*Exercise*: The answer must be the full listing, retyped exactly.

*Material provided*:
= Beginning of Section =
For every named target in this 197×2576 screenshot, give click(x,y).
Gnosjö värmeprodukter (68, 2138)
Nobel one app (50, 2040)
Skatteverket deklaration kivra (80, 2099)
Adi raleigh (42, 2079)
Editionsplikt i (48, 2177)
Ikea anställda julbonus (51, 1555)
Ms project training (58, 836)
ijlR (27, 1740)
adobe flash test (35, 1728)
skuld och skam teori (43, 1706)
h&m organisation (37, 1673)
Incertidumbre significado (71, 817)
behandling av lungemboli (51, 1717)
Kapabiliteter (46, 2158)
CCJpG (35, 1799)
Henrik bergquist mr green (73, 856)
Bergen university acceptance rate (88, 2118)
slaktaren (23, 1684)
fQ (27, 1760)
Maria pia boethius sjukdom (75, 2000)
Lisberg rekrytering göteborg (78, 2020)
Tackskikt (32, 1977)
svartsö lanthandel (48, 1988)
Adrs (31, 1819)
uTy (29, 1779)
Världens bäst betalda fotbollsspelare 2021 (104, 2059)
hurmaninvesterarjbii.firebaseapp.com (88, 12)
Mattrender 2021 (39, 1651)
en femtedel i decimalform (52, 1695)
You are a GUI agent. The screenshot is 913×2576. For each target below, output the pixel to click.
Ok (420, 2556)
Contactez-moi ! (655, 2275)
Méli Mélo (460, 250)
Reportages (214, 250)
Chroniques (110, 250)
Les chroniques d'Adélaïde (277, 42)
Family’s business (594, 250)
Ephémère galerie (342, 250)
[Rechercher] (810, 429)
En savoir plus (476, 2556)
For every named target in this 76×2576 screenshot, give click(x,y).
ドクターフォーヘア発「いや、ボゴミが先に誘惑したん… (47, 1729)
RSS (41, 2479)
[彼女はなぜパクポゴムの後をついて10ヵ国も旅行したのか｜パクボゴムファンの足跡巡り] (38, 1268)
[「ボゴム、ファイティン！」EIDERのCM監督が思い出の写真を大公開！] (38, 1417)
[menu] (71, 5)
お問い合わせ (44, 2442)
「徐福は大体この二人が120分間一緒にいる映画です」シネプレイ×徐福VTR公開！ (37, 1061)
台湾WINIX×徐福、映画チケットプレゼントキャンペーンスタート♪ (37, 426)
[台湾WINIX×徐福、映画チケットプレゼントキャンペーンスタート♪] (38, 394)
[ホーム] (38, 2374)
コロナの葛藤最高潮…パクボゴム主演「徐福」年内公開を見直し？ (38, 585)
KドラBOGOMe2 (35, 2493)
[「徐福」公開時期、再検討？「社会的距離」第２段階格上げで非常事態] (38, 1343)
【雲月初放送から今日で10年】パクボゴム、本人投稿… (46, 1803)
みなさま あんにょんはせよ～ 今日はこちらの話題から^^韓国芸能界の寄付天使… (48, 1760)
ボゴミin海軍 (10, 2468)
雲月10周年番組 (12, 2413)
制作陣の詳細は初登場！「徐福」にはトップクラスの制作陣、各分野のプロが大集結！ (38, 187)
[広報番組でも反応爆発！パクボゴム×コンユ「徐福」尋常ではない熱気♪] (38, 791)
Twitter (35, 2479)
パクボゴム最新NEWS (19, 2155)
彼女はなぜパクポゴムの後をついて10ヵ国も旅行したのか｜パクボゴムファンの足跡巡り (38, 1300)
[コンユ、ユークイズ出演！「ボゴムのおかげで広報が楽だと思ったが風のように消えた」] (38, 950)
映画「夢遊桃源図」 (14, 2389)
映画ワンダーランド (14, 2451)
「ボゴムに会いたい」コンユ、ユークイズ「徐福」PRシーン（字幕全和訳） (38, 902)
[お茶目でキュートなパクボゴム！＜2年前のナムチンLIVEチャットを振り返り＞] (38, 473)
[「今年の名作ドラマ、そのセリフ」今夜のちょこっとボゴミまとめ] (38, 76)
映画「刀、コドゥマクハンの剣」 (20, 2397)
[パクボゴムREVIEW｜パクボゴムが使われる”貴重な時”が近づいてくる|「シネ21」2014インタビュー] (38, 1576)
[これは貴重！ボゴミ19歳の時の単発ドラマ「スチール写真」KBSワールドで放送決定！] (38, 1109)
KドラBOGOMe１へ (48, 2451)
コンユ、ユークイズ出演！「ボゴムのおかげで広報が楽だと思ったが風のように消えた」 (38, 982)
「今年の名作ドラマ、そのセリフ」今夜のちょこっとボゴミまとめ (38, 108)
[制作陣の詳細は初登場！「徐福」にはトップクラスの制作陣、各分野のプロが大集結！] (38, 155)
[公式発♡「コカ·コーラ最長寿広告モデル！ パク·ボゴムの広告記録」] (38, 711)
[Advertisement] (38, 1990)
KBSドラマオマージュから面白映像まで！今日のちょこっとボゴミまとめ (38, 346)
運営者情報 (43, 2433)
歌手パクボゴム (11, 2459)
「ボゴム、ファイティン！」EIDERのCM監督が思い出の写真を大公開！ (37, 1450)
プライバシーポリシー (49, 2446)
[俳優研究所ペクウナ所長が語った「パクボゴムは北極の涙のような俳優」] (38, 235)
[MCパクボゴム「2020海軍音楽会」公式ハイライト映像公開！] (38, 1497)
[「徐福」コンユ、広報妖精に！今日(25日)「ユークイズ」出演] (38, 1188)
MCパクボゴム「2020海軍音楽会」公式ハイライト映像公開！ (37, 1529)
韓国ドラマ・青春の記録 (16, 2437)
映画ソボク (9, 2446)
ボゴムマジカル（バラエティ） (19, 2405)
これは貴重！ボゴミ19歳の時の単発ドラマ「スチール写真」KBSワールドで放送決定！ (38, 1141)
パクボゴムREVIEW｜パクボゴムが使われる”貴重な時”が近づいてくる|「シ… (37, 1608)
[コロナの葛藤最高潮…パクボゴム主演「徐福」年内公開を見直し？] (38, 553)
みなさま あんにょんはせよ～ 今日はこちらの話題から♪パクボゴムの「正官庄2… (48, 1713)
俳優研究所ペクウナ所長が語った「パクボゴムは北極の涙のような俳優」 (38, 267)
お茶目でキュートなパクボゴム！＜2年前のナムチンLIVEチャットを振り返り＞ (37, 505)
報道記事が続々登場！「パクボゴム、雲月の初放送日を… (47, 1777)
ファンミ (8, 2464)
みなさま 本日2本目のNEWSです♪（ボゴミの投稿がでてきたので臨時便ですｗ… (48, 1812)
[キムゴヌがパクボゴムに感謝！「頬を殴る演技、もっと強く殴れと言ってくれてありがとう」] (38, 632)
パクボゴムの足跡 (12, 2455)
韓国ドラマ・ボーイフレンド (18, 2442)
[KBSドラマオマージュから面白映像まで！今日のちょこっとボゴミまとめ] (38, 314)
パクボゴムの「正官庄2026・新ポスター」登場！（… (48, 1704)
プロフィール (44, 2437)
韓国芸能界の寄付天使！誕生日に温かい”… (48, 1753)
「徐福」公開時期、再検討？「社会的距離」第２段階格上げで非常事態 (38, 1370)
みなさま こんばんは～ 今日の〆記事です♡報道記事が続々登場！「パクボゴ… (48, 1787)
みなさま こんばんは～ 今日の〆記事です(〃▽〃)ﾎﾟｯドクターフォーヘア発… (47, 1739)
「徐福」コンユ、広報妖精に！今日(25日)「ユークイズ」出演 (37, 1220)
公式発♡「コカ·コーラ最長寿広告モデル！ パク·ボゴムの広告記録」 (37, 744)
= End of Section =
*Result of this task*:
For every named target in this 197×2576 screenshot, give click(x,y).
Gnosjö värmeprodukter (68, 2138)
Nobel one app (50, 2040)
Skatteverket deklaration kivra (80, 2099)
Adi raleigh (42, 2079)
Editionsplikt i (48, 2177)
Ikea anställda julbonus (51, 1555)
Ms project training (58, 836)
ijlR (27, 1740)
adobe flash test (35, 1728)
skuld och skam teori (43, 1706)
h&m organisation (37, 1673)
Incertidumbre significado (71, 817)
behandling av lungemboli (51, 1717)
Kapabiliteter (46, 2158)
CCJpG (35, 1799)
Henrik bergquist mr green (73, 856)
Bergen university acceptance rate (88, 2118)
slaktaren (23, 1684)
fQ (27, 1760)
Maria pia boethius sjukdom (75, 2000)
Lisberg rekrytering göteborg (78, 2020)
Tackskikt (32, 1977)
svartsö lanthandel (48, 1988)
Adrs (31, 1819)
uTy (29, 1779)
Världens bäst betalda fotbollsspelare 2021 (104, 2059)
hurmaninvesterarjbii.firebaseapp.com (88, 12)
Mattrender 2021 (39, 1651)
en femtedel i decimalform (52, 1695)
You are a GUI agent. The screenshot is 913×2576. For each target below, output the pixel to click.
Ok (420, 2556)
Contactez-moi ! (655, 2275)
Méli Mélo (460, 250)
Reportages (214, 250)
Chroniques (110, 250)
Les chroniques d'Adélaïde (277, 42)
Family’s business (594, 250)
Ephémère galerie (342, 250)
[Rechercher] (810, 429)
En savoir plus (476, 2556)
For every named target in this 76×2576 screenshot, give click(x,y).
ドクターフォーヘア発「いや、ボゴミが先に誘惑したん… (47, 1729)
RSS (41, 2479)
[彼女はなぜパクポゴムの後をついて10ヵ国も旅行したのか｜パクボゴムファンの足跡巡り] (38, 1268)
[「ボゴム、ファイティン！」EIDERのCM監督が思い出の写真を大公開！] (38, 1417)
[menu] (71, 5)
お問い合わせ (44, 2442)
「徐福は大体この二人が120分間一緒にいる映画です」シネプレイ×徐福VTR公開！ (37, 1061)
台湾WINIX×徐福、映画チケットプレゼントキャンペーンスタート♪ (37, 426)
[台湾WINIX×徐福、映画チケットプレゼントキャンペーンスタート♪] (38, 394)
[ホーム] (38, 2374)
コロナの葛藤最高潮…パクボゴム主演「徐福」年内公開を見直し？ (38, 585)
KドラBOGOMe2 (35, 2493)
[「徐福」公開時期、再検討？「社会的距離」第２段階格上げで非常事態] (38, 1343)
【雲月初放送から今日で10年】パクボゴム、本人投稿… (46, 1803)
みなさま あんにょんはせよ～ 今日はこちらの話題から^^韓国芸能界の寄付天使… (48, 1760)
ボゴミin海軍 (10, 2468)
雲月10周年番組 (12, 2413)
制作陣の詳細は初登場！「徐福」にはトップクラスの制作陣、各分野のプロが大集結！ (38, 187)
[広報番組でも反応爆発！パクボゴム×コンユ「徐福」尋常ではない熱気♪] (38, 791)
Twitter (35, 2479)
パクボゴム最新NEWS (19, 2155)
彼女はなぜパクポゴムの後をついて10ヵ国も旅行したのか｜パクボゴムファンの足跡巡り (38, 1300)
[コンユ、ユークイズ出演！「ボゴムのおかげで広報が楽だと思ったが風のように消えた」] (38, 950)
映画「夢遊桃源図」 (14, 2389)
映画ワンダーランド (14, 2451)
「ボゴムに会いたい」コンユ、ユークイズ「徐福」PRシーン（字幕全和訳） (38, 902)
[お茶目でキュートなパクボゴム！＜2年前のナムチンLIVEチャットを振り返り＞] (38, 473)
[「今年の名作ドラマ、そのセリフ」今夜のちょこっとボゴミまとめ] (38, 76)
映画「刀、コドゥマクハンの剣」 (20, 2397)
[パクボゴムREVIEW｜パクボゴムが使われる”貴重な時”が近づいてくる|「シネ21」2014インタビュー] (38, 1576)
[これは貴重！ボゴミ19歳の時の単発ドラマ「スチール写真」KBSワールドで放送決定！] (38, 1109)
KドラBOGOMe１へ (48, 2451)
コンユ、ユークイズ出演！「ボゴムのおかげで広報が楽だと思ったが風のように消えた」 (38, 982)
「今年の名作ドラマ、そのセリフ」今夜のちょこっとボゴミまとめ (38, 108)
[制作陣の詳細は初登場！「徐福」にはトップクラスの制作陣、各分野のプロが大集結！] (38, 155)
[公式発♡「コカ·コーラ最長寿広告モデル！ パク·ボゴムの広告記録」] (38, 711)
[Advertisement] (38, 1990)
KBSドラマオマージュから面白映像まで！今日のちょこっとボゴミまとめ (38, 346)
運営者情報 (43, 2433)
歌手パクボゴム (11, 2459)
「ボゴム、ファイティン！」EIDERのCM監督が思い出の写真を大公開！ (37, 1450)
プライバシーポリシー (49, 2446)
[俳優研究所ペクウナ所長が語った「パクボゴムは北極の涙のような俳優」] (38, 235)
[MCパクボゴム「2020海軍音楽会」公式ハイライト映像公開！] (38, 1497)
[「徐福」コンユ、広報妖精に！今日(25日)「ユークイズ」出演] (38, 1188)
MCパクボゴム「2020海軍音楽会」公式ハイライト映像公開！ (37, 1529)
韓国ドラマ・青春の記録 (16, 2437)
映画ソボク (9, 2446)
ボゴムマジカル（バラエティ） (19, 2405)
これは貴重！ボゴミ19歳の時の単発ドラマ「スチール写真」KBSワールドで放送決定！ (38, 1141)
パクボゴムREVIEW｜パクボゴムが使われる”貴重な時”が近づいてくる|「シ… (37, 1608)
[コロナの葛藤最高潮…パクボゴム主演「徐福」年内公開を見直し？] (38, 553)
みなさま あんにょんはせよ～ 今日はこちらの話題から♪パクボゴムの「正官庄2… (48, 1713)
俳優研究所ペクウナ所長が語った「パクボゴムは北極の涙のような俳優」 (38, 267)
お茶目でキュートなパクボゴム！＜2年前のナムチンLIVEチャットを振り返り＞ (37, 505)
報道記事が続々登場！「パクボゴム、雲月の初放送日を… (47, 1777)
ファンミ (8, 2464)
みなさま 本日2本目のNEWSです♪（ボゴミの投稿がでてきたので臨時便ですｗ… (48, 1812)
[キムゴヌがパクボゴムに感謝！「頬を殴る演技、もっと強く殴れと言ってくれてありがとう」] (38, 632)
パクボゴムの足跡 (12, 2455)
韓国ドラマ・ボーイフレンド (18, 2442)
[KBSドラマオマージュから面白映像まで！今日のちょこっとボゴミまとめ] (38, 314)
パクボゴムの「正官庄2026・新ポスター」登場！（… (48, 1704)
プロフィール (44, 2437)
韓国芸能界の寄付天使！誕生日に温かい”… (48, 1753)
「徐福」公開時期、再検討？「社会的距離」第２段階格上げで非常事態 (38, 1370)
みなさま こんばんは～ 今日の〆記事です♡報道記事が続々登場！「パクボゴ… (48, 1787)
みなさま こんばんは～ 今日の〆記事です(〃▽〃)ﾎﾟｯドクターフォーヘア発… (47, 1739)
「徐福」コンユ、広報妖精に！今日(25日)「ユークイズ」出演 (37, 1220)
公式発♡「コカ·コーラ最長寿広告モデル！ パク·ボゴムの広告記録」 (37, 744)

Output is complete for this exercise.